[PATCH net-next v4 1/2] net: ti: icssg-prueth: Add Frame Preemption MAC Merge support

Meghana Malladi posted 2 patches 1 month ago
[PATCH net-next v4 1/2] net: ti: icssg-prueth: Add Frame Preemption MAC Merge support
Posted by Meghana Malladi 1 month ago
From: MD Danish Anwar <danishanwar@ti.com>

This patch introduces qos support for the icssg driver. This
includes adding support to configure mqprio qdisc and IET FPE.
By default all the queues are marked as express which can be
overwritten by the mqprio tc mask passed by tc qdisc.
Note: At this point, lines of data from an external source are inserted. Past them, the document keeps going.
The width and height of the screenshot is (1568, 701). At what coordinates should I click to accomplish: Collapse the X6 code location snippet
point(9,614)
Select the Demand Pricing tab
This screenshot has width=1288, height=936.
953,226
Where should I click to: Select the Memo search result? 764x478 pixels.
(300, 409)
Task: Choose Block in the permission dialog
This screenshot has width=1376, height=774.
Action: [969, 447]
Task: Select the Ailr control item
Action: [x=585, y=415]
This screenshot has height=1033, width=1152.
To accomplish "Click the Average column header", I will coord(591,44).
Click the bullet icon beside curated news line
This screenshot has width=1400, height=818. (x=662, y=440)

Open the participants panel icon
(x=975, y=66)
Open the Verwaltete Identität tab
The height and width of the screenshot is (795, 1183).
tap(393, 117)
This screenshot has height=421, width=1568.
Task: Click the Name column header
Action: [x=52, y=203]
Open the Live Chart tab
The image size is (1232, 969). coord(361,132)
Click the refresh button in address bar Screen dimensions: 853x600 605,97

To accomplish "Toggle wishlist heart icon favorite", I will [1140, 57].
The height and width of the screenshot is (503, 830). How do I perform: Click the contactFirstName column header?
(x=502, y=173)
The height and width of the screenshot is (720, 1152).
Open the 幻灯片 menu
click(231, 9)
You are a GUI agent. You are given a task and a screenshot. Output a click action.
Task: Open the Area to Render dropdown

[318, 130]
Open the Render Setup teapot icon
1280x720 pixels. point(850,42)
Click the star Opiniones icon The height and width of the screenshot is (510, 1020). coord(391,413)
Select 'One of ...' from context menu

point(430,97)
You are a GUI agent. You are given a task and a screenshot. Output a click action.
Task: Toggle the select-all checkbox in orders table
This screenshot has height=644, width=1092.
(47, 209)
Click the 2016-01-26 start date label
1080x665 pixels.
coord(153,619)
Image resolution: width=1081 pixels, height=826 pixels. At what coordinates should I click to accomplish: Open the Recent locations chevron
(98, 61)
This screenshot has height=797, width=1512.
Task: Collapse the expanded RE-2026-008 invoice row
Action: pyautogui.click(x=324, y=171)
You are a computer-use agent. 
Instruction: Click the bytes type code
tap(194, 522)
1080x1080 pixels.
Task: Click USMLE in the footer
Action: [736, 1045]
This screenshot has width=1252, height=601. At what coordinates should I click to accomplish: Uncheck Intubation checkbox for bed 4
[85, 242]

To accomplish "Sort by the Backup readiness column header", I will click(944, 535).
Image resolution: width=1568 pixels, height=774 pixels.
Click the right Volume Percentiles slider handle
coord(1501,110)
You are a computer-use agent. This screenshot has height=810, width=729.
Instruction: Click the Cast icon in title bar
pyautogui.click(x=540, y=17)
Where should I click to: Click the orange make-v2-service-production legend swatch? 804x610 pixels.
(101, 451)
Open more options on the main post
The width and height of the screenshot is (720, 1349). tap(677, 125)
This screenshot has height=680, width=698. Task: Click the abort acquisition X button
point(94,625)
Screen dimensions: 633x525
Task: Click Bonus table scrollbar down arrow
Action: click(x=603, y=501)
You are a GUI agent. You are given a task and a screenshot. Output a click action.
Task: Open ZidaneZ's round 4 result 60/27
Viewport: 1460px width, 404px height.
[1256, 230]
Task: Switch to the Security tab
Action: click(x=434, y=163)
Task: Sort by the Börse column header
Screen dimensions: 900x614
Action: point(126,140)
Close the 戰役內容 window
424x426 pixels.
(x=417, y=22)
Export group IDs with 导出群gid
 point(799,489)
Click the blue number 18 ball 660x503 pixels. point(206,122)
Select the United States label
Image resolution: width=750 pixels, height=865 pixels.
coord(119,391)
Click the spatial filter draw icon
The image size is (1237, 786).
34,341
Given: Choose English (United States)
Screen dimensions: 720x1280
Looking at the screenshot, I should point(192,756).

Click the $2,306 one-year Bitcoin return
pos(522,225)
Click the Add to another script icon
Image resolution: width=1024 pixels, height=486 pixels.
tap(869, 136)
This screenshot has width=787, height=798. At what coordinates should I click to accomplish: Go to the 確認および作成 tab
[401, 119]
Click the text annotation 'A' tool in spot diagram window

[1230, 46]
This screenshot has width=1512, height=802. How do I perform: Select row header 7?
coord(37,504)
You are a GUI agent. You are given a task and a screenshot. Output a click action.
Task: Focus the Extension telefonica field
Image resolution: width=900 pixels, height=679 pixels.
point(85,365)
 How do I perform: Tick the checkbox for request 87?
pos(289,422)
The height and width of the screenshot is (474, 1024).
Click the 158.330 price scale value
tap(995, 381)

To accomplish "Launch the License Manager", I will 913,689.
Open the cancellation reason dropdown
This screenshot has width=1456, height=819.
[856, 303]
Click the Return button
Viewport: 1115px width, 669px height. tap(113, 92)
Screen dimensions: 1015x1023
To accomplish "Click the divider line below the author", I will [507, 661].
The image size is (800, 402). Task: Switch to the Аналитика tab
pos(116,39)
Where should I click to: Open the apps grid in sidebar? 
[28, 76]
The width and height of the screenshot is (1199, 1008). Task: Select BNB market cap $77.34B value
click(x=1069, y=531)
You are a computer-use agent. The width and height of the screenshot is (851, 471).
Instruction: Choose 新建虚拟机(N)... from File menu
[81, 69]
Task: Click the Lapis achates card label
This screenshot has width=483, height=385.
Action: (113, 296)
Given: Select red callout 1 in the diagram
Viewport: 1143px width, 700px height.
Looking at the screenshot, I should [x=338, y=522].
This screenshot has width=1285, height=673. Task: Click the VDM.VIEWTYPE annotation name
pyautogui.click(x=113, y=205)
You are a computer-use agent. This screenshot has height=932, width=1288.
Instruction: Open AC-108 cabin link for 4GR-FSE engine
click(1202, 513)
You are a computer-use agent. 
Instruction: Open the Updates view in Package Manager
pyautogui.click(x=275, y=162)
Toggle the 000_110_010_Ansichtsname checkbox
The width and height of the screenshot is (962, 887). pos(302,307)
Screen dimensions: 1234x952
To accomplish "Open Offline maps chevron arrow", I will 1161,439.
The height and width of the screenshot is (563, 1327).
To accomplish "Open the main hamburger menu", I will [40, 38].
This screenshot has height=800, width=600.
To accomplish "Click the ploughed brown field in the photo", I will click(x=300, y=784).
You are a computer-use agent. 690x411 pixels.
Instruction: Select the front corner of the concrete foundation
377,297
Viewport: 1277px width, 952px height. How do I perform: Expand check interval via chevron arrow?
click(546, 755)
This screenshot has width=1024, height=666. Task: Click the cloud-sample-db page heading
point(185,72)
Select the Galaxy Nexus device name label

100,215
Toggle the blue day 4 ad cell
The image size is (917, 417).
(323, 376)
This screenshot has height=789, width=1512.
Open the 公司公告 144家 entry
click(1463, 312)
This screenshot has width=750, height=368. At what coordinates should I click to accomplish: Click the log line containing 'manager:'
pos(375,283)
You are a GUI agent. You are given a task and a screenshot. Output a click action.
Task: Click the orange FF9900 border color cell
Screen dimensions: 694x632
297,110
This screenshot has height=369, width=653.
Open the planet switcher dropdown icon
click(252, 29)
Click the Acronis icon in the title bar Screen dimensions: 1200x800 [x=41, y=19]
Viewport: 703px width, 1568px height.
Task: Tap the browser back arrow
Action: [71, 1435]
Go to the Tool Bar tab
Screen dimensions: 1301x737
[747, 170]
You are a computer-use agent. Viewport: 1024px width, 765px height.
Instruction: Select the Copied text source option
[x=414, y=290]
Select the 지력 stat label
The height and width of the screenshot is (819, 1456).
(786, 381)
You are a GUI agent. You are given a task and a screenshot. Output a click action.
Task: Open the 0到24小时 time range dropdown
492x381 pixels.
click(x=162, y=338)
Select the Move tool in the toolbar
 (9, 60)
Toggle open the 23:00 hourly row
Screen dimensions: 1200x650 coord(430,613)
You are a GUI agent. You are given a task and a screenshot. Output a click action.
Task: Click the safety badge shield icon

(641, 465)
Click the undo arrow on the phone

icssg_config_ietfpe() work thread takes care of configuring
IET FPE in the firmware and triggering the verify state machine
based on the MAC Merge sublayer parameters set by the ethtool.
The firmware handles the cleanup after successful mac verification.
And in case the remote peer fails to respond to verify command
before the timeout (5secs), then FPE is disabled by firmware.

During link up/down, verify state machine gets triggered again
based on the state of fpe_enabled and fpe_active.

Signed-off-by: MD Danish Anwar <danishanwar@ti.com>
Signed-off-by: Meghana Malladi <m-malladi@ti.com>
---

v4-v3:
- Cancel work_sync during interface down and module removal time as suggested
  by Paolo <pabeni@redhat.com>
- Added INIT_WORK() inside prueth_netdev_init() instead of emac_ndo_open() as
  flagged by AI-generated review.
- Add mutex protection to serialize FPE configuration access.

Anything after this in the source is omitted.